What needs to be done: An exact copy of the entries, with every picture omitted, is what is needed here.

:: Records shown

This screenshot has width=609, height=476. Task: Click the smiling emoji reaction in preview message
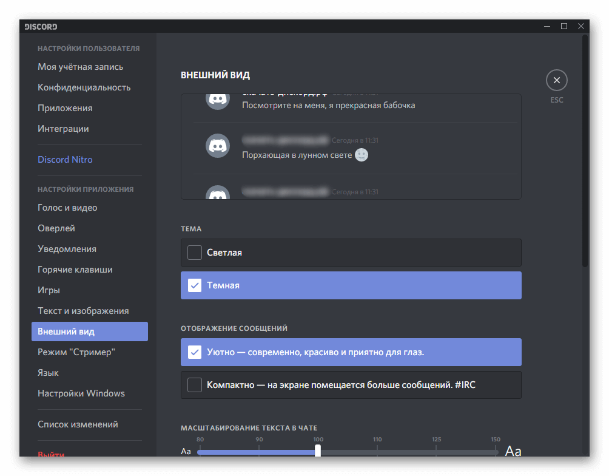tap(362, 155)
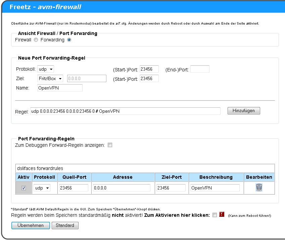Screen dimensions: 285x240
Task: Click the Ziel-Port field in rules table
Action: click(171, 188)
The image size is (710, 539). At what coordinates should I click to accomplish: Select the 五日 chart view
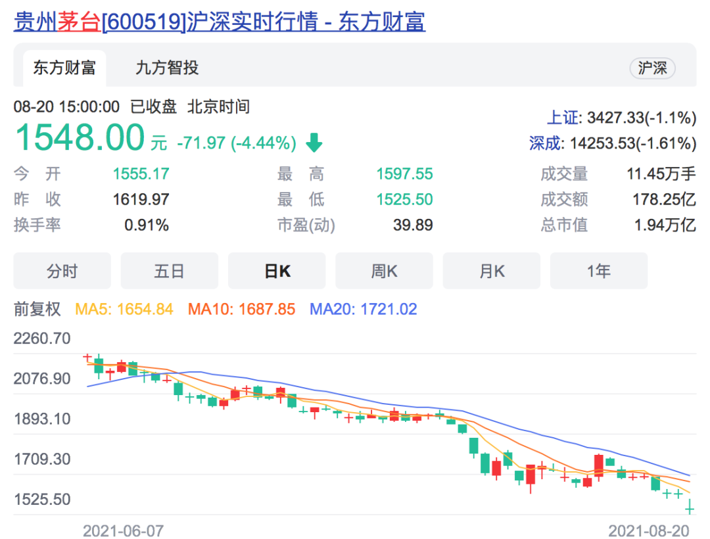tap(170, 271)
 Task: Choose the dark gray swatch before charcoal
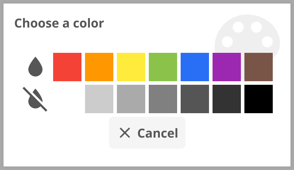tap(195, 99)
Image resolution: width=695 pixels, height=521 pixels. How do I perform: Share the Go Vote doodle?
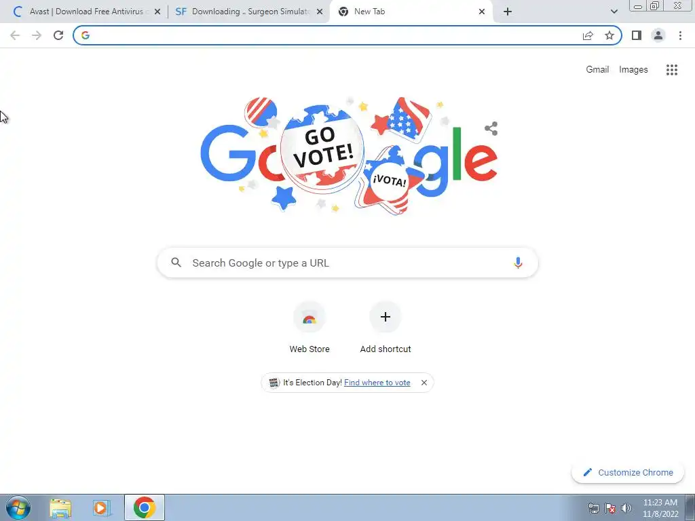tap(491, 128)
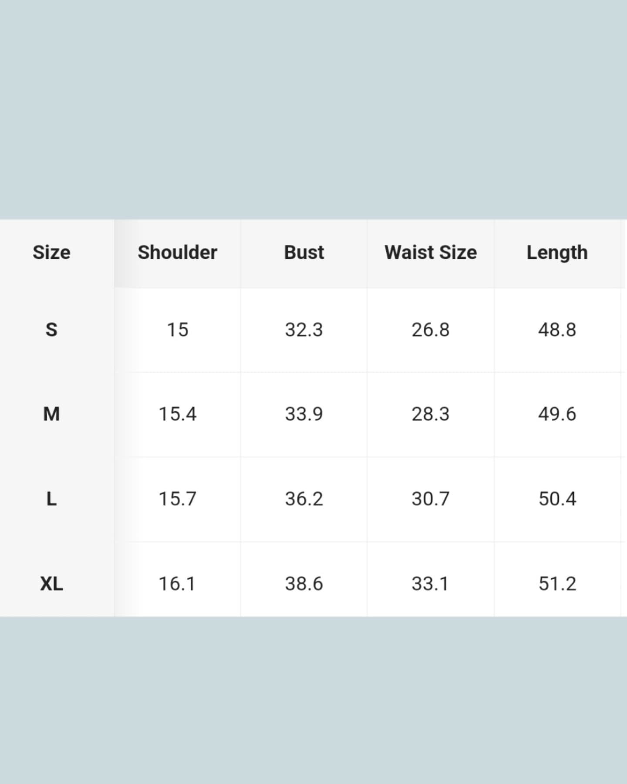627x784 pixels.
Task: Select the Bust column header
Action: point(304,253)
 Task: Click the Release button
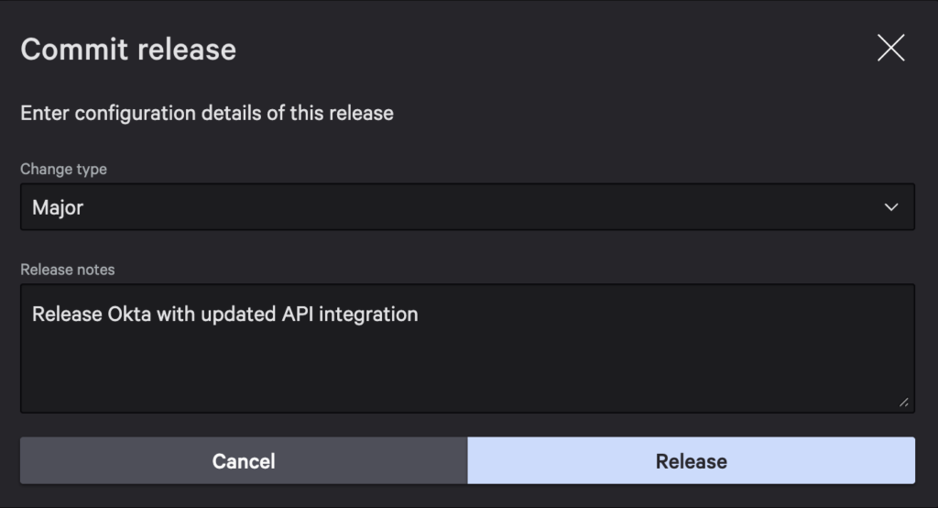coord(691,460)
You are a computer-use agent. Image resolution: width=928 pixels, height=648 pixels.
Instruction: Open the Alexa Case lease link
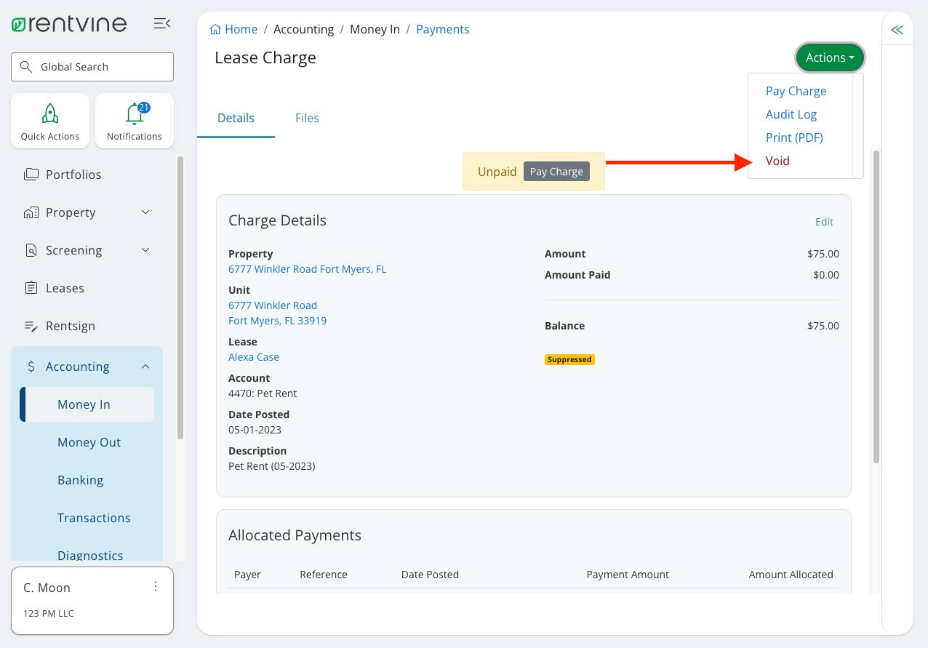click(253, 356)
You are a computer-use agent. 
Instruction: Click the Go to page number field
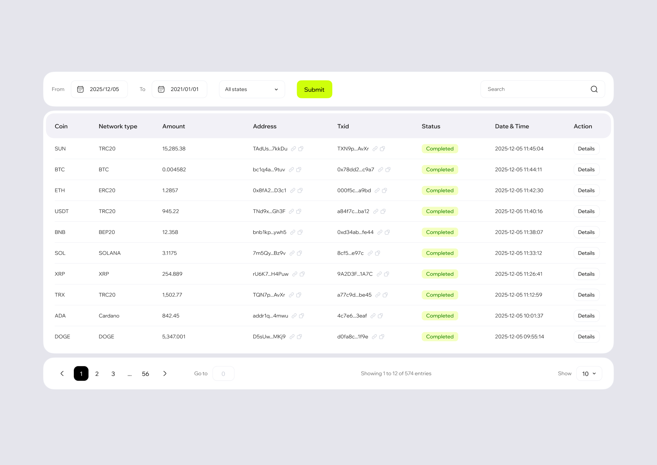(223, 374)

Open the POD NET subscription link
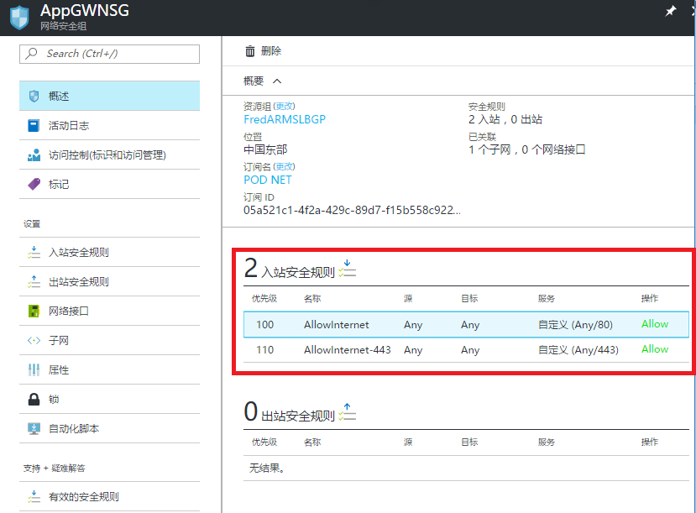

::::

Your solution:
This screenshot has width=609, height=476. Task: Click the smiling emoji reaction in preview message
tap(362, 155)
Screen dimensions: 285x240
Task: Click the Ziel-Port field in rules table
Action: click(171, 188)
The image size is (710, 539). At what coordinates should I click to accomplish: Select the 五日 chart view
tap(170, 271)
 Task: Choose the dark gray swatch before charcoal
tap(195, 99)
Image resolution: width=695 pixels, height=521 pixels. How do I perform: Share the Go Vote doodle?
tap(491, 128)
627x784 pixels.
Task: Select the Bust column header
Action: point(304,253)
 Task: Click the Release button
coord(691,460)
You are a computer-use agent. Image resolution: width=928 pixels, height=648 pixels.
Instruction: Open the Alexa Case lease link
click(253, 356)
You are a computer-use agent. 
Instruction: Click the Go to page number field
(223, 374)

Open the POD NET subscription link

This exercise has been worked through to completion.